Data excerpts:
Start of Block

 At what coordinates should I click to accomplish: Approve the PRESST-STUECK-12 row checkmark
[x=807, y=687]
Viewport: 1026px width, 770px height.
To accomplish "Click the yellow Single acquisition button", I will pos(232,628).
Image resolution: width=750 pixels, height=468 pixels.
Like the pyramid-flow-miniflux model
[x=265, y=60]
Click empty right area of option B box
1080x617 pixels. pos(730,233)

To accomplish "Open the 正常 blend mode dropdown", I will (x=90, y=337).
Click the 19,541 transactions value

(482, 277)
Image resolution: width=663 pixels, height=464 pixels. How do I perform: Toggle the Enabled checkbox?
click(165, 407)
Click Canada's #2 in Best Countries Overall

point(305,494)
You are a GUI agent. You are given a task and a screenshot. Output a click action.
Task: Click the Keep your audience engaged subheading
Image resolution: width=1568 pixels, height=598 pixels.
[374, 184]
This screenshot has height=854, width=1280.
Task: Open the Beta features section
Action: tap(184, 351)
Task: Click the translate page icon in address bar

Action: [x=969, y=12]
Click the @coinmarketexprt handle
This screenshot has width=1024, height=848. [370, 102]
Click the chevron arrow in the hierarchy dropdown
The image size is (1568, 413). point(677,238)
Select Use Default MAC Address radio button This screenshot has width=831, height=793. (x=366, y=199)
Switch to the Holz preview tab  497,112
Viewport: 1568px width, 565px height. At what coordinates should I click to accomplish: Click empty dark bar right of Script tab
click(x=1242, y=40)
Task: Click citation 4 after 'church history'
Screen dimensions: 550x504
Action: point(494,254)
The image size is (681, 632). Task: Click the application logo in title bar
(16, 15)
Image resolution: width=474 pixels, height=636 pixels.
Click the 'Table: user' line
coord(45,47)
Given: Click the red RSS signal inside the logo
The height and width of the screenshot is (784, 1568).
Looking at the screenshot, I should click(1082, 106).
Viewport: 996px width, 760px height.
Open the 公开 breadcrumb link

End of Block

ABOUT THIS TASK:
Working from the entries above, find every line in which the word "button" occurs and copy it.

REPLY TO THE TASK:
To accomplish "Click the yellow Single acquisition button", I will pos(232,628).
Select Use Default MAC Address radio button This screenshot has width=831, height=793. (x=366, y=199)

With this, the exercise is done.